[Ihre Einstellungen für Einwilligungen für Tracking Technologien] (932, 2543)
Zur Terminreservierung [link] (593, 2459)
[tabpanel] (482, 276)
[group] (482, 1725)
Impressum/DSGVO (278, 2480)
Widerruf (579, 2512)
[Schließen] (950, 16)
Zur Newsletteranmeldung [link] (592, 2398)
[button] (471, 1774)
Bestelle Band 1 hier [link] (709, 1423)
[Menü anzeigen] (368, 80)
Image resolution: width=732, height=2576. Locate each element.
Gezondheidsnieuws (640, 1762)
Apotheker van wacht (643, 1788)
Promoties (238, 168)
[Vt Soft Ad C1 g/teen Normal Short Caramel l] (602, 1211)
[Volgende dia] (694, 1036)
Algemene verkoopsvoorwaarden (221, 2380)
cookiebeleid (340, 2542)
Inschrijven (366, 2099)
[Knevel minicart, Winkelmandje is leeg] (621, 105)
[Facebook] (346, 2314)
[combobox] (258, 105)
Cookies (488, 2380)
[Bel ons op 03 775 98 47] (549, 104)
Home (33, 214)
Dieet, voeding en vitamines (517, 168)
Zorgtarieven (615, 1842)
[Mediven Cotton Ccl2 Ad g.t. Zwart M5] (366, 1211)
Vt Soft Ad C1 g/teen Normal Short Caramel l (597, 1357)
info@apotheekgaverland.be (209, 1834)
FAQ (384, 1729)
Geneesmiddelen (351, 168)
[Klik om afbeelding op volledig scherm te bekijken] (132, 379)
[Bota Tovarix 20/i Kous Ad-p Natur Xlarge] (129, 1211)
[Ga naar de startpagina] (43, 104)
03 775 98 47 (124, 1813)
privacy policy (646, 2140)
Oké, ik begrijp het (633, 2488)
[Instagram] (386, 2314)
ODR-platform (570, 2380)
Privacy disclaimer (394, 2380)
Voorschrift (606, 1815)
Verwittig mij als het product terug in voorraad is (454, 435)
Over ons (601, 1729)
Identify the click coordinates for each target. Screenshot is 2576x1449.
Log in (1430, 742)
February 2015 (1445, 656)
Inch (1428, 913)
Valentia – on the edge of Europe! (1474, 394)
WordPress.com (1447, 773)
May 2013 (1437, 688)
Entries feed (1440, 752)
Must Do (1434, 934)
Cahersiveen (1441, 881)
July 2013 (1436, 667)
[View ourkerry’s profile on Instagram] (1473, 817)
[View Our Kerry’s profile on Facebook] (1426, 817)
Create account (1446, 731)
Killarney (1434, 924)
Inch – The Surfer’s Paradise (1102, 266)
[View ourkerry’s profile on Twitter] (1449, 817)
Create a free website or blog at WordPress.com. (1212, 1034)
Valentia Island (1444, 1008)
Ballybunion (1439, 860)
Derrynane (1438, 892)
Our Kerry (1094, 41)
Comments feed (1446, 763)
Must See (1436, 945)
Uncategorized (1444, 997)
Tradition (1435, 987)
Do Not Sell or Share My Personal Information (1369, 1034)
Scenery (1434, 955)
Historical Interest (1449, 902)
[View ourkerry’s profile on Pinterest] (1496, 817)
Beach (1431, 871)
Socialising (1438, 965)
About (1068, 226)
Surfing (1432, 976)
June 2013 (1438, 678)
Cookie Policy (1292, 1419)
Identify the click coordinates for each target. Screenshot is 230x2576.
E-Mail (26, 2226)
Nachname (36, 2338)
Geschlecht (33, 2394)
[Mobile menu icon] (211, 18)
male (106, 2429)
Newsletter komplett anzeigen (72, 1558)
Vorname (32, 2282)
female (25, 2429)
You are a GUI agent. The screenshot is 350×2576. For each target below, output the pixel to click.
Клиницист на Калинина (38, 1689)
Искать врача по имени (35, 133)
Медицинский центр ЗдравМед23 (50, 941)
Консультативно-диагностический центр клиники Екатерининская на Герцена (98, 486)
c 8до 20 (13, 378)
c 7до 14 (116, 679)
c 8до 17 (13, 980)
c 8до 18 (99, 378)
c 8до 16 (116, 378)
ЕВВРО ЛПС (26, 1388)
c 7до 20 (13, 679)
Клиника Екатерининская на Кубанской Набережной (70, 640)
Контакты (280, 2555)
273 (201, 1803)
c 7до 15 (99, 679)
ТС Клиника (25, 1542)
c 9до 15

-------------------------

__WHAT YOU SHOULD DO__
Go through the material and copy out every line with "target" in it.

__PROBLEM SOLUTION__
Identify the click coordinates for each target. Screenshot is 2576x1449.
Identify the click coordinates for each target. Screenshot is 230x2576.
You are a GUI agent. The screenshot is 350×2576. For each target below, output the pixel to click.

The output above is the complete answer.